EXERCISE DESCRIPTION: Repeat the data as given. Images do not go in the copy.

Stored items:
:::::

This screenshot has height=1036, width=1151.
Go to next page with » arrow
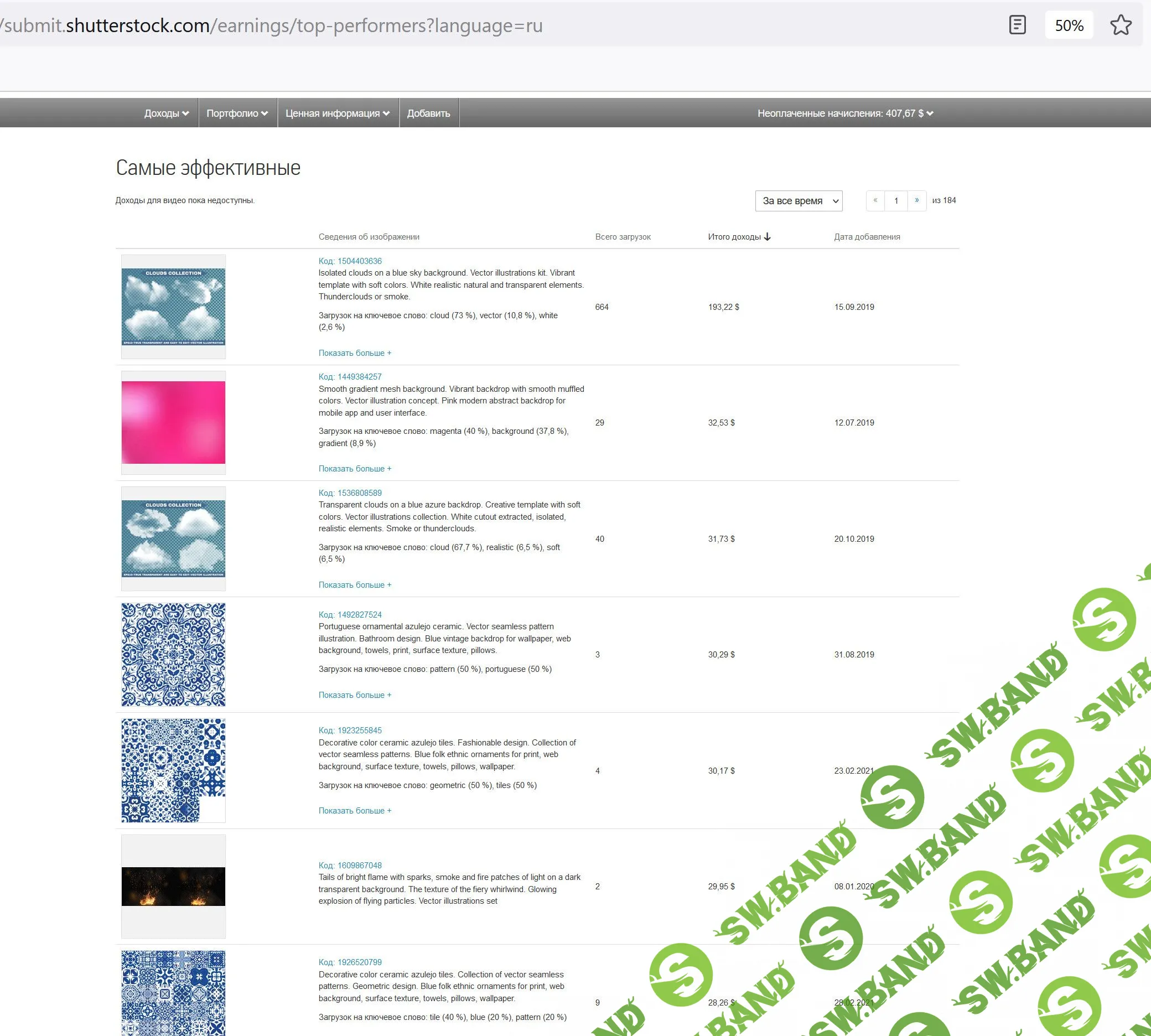click(916, 200)
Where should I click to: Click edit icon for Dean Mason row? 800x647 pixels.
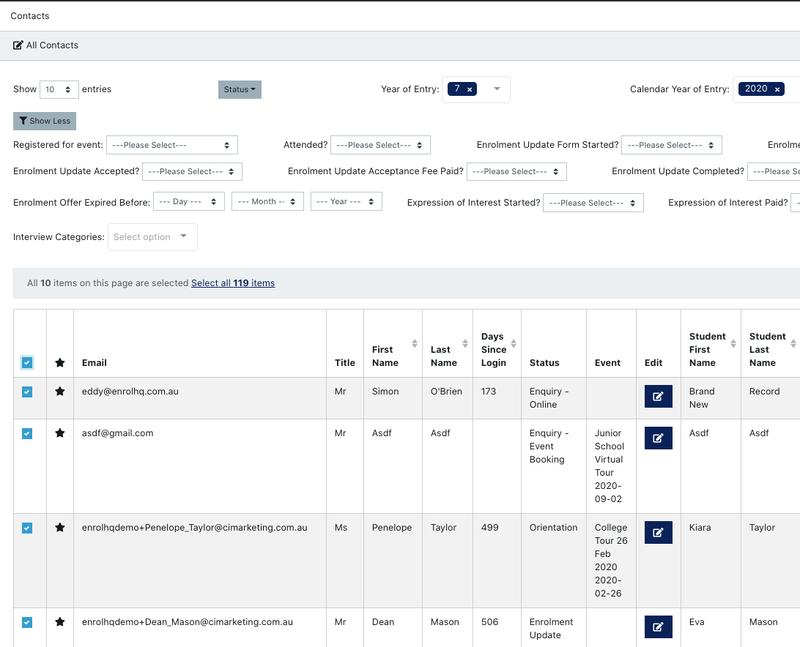click(x=658, y=627)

:::::

YOUR RESPONSE:
This screenshot has height=1036, width=1151.
Go to next page with » arrow
click(916, 200)
Where should I click to: Click edit icon for Dean Mason row? 800x647 pixels.
click(x=658, y=627)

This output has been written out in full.